**Texto apresentado**
Para Habermas, ao invés, a relação entre "eu" e "nós" que Taylor elogia é vista de uma forma que enfatiza consideravelmente o segundo como um precedente absoluto, de uma forma totalizante que minimza o poder de negação e de autonomia dos sujeitos (Habermas, 1991: 217).Embora se admita que o mundo da vida se constitui como uma dado à partida que implica que o trabalho da racionalidade se não exerça no vazio - o que admite paralelo com a forma como Taylor entende os horizontes de significação - é necessário que se compreenda que a existência de pré-dados ou de critérios de relevância se confronte com a possibilidade da sua mudança, só possível pelo trabalho crítico de racionalidade, no sentido em que o individual não pode ser olhado como um mero momento da totalidade. Nesse sentido, a teoria habermasiana, apesar de criticada pelo seu formalismo, convoca o exercício crítico da razão para o próprio mundo das evidências quotidianas, convocando os próprios agentes colectivos sociais que lutam, por exemplo, pelo reconhecimento de novas identidades, a adoptar uma atitude crítica sobre a interpretação das normas ou a busca de novos sentidos.

**Registos guardados**
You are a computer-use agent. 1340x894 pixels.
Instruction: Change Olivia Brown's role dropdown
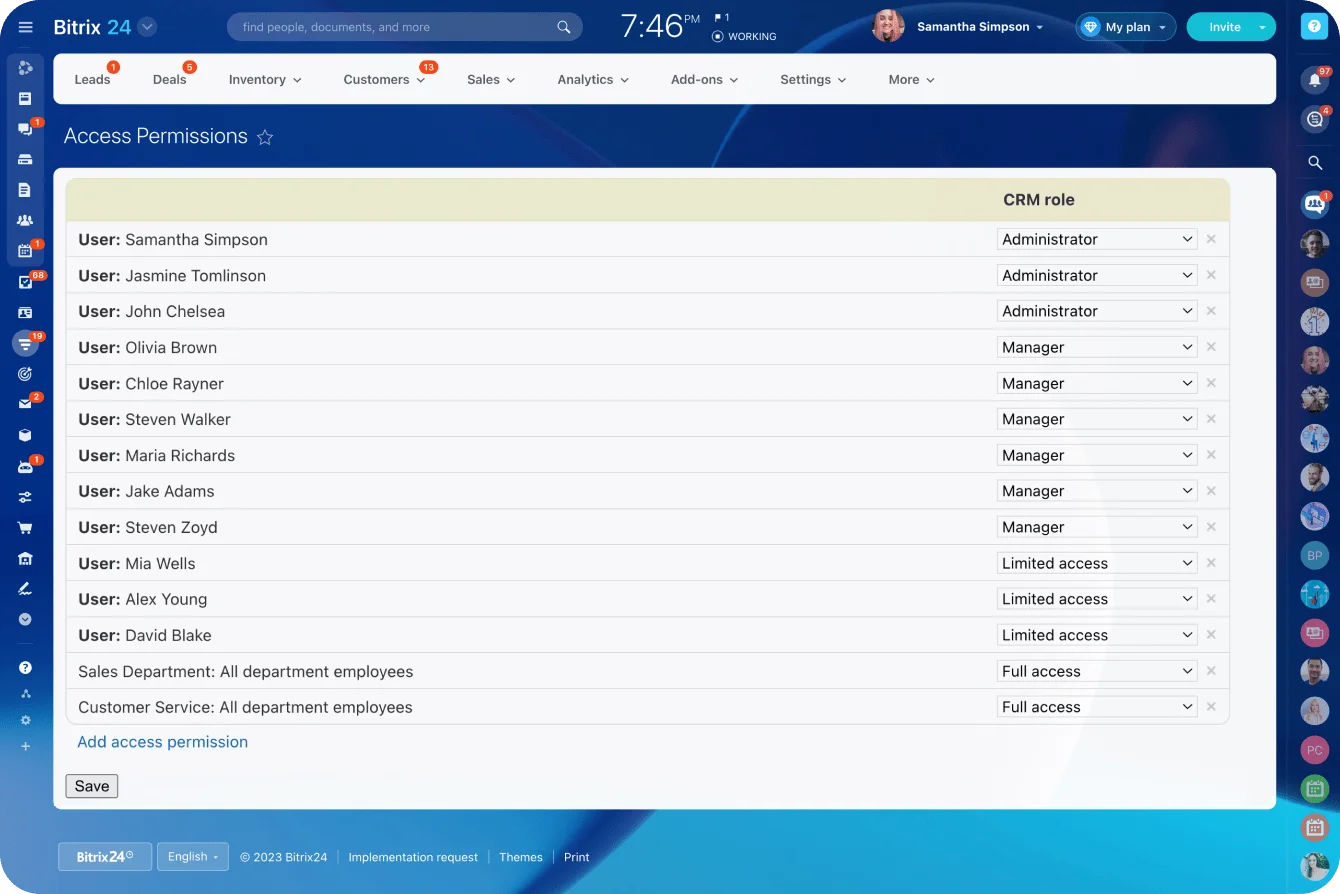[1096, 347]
---
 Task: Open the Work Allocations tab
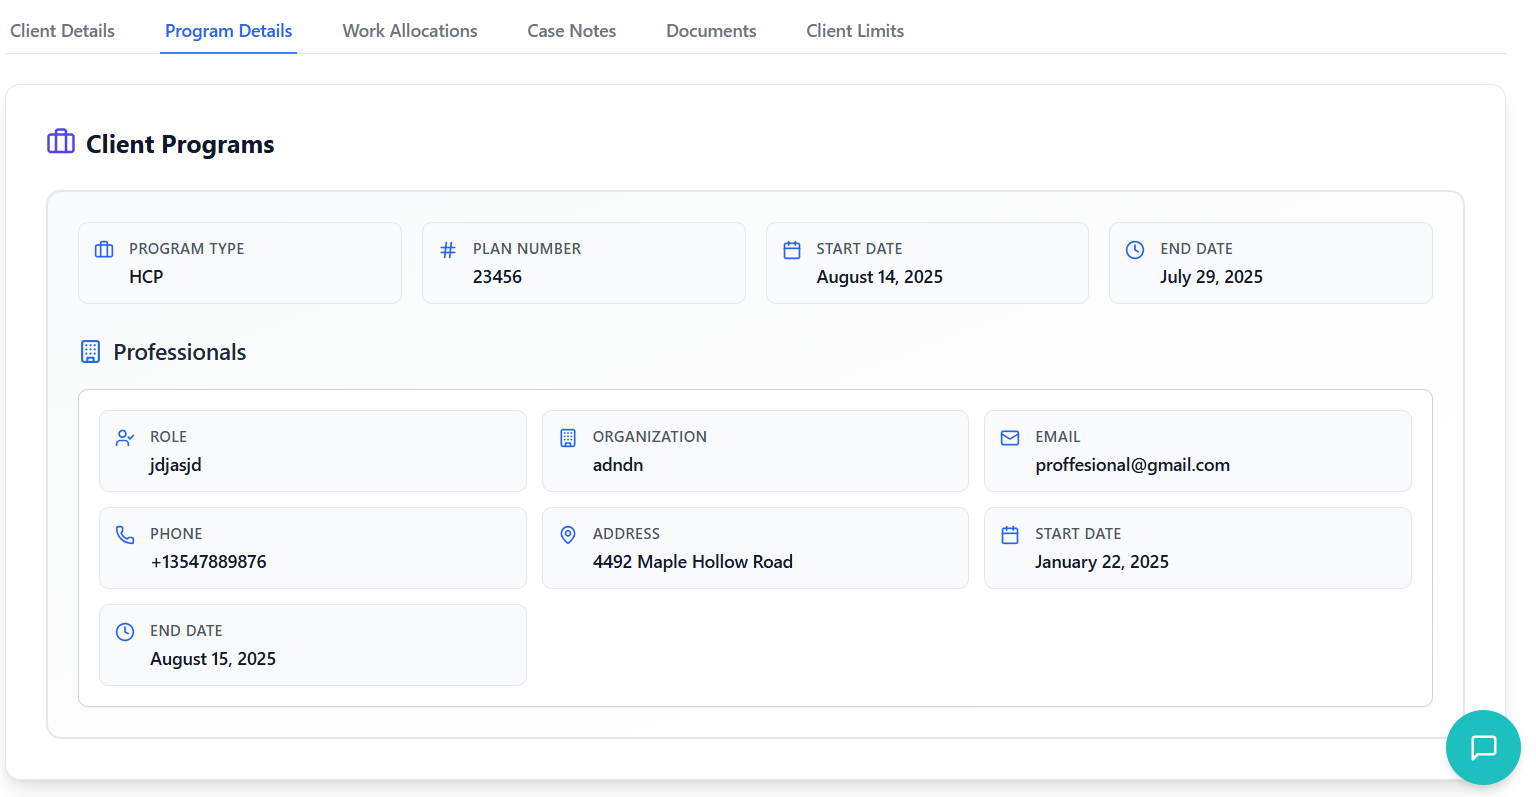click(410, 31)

**Tarefas a realizar**
[A] Segundo o excerto sobre Habermas e Taylor, porque é necessário o trabalho crítico da racionalidade perante os pré-dados e os critérios de relevância do mundo da vida? Responda em uma a três frases.
[B] Enumere os traços que, segundo o excerto sobre Habermas e Taylor, Habermas aponta na forma como Taylor vê a relação entre "eu" e "nós".

**Respostas**
[A] Os pré-dados e os critérios de relevância têm de se confrontar com a possibilidade da sua mudança, e essa mudança só é possível pelo trabalho crítico da racionalidade. Isto porque o individual não pode ser olhado como um mero momento da totalidade.

[B]
- Enfatiza consideravelmente o "nós" como um precedente absoluto.
- É uma forma totalizante.
- Minimiza o poder de negação e de autonomia dos sujeitos.